→ **Provided data**:
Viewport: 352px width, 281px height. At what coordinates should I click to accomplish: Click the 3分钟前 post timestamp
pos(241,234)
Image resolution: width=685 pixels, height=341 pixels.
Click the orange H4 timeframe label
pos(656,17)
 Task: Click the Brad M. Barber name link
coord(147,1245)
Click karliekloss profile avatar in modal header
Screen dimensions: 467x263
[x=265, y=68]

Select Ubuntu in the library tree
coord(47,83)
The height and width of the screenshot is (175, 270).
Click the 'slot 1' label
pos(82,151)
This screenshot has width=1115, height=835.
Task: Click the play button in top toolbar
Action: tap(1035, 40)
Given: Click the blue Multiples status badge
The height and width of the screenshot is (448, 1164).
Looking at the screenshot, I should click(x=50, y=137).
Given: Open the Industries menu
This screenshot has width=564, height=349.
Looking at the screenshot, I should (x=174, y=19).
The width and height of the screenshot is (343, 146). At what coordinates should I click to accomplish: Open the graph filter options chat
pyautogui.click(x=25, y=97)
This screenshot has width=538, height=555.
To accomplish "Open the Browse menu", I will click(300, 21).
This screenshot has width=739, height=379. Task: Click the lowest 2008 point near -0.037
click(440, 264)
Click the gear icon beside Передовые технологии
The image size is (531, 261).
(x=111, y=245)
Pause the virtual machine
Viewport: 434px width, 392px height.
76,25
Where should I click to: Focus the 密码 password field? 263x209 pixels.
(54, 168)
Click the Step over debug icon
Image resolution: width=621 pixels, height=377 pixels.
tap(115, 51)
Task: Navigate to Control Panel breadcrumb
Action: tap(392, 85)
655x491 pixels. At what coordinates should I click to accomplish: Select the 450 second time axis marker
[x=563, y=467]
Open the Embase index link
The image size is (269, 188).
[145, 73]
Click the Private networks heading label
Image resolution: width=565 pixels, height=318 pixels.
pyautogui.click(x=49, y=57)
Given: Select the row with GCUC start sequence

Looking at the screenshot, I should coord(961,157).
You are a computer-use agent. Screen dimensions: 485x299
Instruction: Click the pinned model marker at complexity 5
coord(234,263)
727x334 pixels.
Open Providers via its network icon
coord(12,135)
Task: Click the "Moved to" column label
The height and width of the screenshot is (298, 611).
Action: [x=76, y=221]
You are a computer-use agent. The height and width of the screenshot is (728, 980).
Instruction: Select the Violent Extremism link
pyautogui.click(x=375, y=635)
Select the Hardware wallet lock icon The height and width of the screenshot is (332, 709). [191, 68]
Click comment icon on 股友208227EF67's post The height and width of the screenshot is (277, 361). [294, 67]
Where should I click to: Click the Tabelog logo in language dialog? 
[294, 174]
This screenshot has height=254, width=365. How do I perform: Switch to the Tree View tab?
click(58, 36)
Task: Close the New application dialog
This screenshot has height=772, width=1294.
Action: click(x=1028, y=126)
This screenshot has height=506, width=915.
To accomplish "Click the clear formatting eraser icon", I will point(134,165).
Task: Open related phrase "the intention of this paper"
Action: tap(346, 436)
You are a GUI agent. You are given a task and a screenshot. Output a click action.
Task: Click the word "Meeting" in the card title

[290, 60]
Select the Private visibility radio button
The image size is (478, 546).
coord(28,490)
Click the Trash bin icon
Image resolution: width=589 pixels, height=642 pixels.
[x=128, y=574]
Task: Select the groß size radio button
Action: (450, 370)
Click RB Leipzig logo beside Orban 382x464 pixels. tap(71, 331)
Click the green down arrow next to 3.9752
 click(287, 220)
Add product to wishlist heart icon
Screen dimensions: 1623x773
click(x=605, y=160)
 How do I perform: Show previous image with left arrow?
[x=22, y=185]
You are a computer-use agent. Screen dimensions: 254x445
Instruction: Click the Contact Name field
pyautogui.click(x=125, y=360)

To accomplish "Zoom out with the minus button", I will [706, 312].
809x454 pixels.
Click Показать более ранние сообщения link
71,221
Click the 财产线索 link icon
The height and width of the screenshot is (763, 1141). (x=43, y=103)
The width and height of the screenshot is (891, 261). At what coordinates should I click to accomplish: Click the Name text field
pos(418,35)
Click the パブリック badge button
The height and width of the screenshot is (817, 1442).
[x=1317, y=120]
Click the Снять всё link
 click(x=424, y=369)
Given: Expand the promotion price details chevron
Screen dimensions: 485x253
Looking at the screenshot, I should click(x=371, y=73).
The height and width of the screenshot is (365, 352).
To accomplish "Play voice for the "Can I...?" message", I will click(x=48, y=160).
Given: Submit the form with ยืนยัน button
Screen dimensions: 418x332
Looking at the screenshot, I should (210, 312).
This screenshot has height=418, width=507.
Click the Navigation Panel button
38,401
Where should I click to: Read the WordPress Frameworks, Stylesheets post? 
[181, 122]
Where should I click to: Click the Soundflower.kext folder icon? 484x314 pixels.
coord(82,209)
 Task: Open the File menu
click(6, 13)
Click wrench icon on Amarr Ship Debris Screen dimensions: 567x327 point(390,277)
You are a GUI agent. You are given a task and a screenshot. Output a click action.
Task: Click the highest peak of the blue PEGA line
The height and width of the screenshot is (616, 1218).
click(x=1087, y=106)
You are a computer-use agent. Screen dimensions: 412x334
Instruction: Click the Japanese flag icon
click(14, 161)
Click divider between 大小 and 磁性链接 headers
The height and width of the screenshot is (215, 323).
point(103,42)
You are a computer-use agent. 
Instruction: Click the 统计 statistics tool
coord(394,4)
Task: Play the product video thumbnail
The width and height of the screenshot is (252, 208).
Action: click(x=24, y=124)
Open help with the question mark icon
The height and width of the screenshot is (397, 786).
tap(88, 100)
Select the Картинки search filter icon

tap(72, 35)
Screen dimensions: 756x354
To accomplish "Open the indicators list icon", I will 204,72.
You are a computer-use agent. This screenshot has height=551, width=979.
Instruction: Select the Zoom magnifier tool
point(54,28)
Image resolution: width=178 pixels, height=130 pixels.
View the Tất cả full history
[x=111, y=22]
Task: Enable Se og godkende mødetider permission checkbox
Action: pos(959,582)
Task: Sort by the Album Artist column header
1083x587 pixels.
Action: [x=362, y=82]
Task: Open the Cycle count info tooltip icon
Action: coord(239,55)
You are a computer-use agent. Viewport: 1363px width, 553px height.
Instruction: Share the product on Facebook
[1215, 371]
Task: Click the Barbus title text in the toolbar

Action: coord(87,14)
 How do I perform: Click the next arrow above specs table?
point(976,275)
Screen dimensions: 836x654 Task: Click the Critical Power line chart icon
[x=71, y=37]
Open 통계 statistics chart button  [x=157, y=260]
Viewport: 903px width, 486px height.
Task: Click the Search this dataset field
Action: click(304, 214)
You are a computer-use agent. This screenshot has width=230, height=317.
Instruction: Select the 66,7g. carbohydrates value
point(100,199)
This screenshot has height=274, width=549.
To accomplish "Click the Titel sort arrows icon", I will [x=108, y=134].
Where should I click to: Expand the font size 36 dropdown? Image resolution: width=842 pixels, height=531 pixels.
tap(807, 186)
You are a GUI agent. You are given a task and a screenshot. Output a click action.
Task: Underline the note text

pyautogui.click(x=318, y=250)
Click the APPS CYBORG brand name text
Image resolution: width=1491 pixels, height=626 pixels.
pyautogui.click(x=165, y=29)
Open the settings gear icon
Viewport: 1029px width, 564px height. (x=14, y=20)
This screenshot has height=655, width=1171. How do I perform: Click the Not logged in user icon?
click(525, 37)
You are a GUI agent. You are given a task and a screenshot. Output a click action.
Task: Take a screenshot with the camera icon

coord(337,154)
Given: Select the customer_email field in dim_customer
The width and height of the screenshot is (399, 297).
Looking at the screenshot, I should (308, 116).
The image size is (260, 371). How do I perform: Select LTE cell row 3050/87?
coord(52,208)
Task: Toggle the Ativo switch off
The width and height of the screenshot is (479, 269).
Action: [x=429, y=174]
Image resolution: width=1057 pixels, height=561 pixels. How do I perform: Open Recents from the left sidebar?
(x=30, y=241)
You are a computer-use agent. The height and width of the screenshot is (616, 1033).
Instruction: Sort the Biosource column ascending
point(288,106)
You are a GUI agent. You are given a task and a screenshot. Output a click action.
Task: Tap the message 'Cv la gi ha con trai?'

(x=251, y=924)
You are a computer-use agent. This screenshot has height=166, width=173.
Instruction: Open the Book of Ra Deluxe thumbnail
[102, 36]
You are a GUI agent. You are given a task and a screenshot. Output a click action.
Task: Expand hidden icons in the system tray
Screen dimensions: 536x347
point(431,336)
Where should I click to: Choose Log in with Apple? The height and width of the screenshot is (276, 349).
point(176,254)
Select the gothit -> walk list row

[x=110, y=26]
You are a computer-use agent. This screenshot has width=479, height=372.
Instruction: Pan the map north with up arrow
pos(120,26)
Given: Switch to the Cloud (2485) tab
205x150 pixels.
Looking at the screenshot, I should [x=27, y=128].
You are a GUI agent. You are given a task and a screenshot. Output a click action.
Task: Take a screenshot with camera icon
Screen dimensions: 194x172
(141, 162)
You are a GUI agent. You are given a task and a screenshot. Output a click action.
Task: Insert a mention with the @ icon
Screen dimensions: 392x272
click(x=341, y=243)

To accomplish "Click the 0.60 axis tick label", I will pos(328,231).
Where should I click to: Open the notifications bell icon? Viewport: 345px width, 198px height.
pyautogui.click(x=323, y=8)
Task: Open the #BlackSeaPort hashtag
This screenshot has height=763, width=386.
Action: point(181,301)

→ **Problem**: Please report every line in the entries above that holds the string "beside".

→ **Response to this exercise**:
Click the gear icon beside Передовые технологии
Click RB Leipzig logo beside Orban 382x464 pixels. tap(71, 331)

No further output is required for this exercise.